_Work instruction_
An exact copy of the lines of the listing below between the "Given: Select the 以太网交换机 eth0 radio button" line and the "The width and" line, both included, is the whole answer; please omit the pictures.

_Data records_
§

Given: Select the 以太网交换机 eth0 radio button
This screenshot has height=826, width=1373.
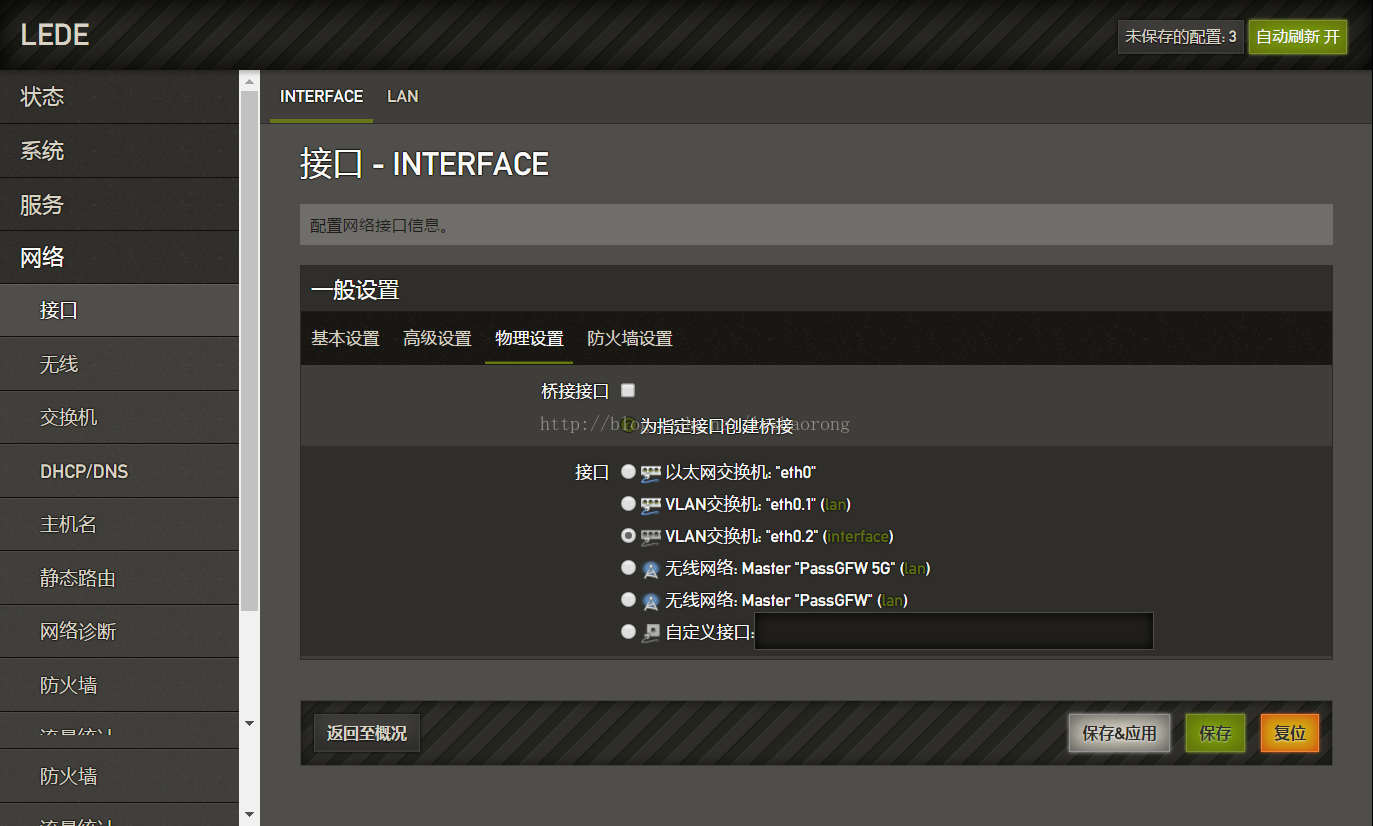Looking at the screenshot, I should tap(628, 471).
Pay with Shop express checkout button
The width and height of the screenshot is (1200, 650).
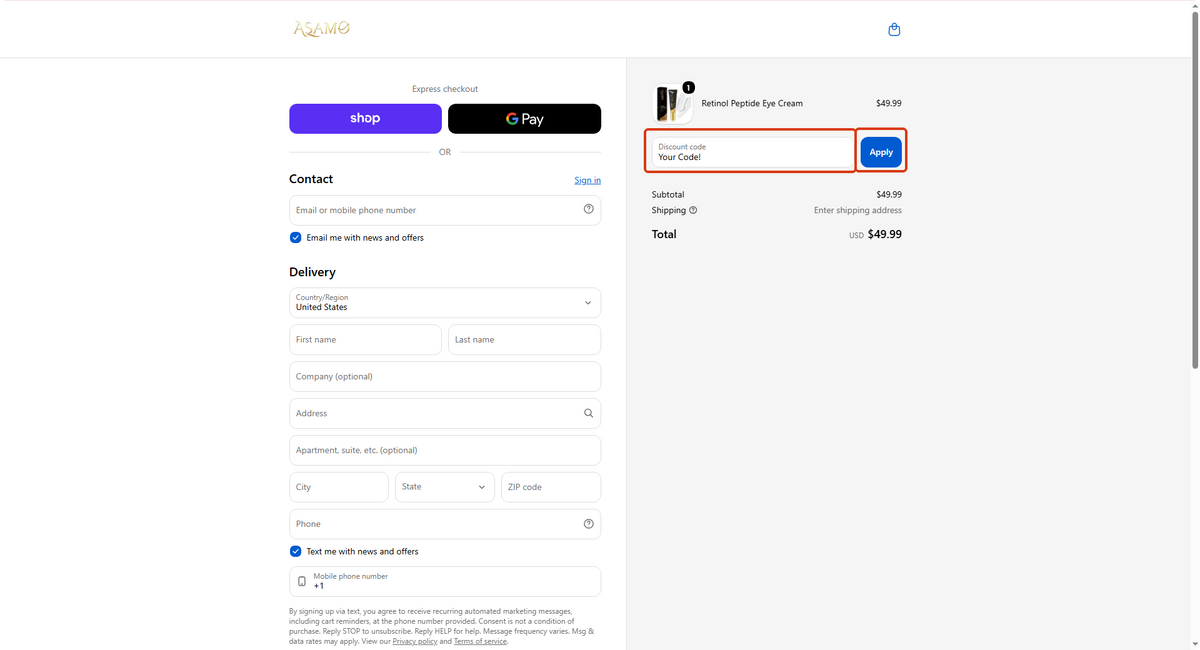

§

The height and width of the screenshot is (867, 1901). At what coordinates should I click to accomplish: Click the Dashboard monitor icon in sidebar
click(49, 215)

§

_Result_
Given: Select the 以太网交换机 eth0 radio button
This screenshot has height=826, width=1373.
Looking at the screenshot, I should tap(628, 471).
Pay with Shop express checkout button
The width and height of the screenshot is (1200, 650).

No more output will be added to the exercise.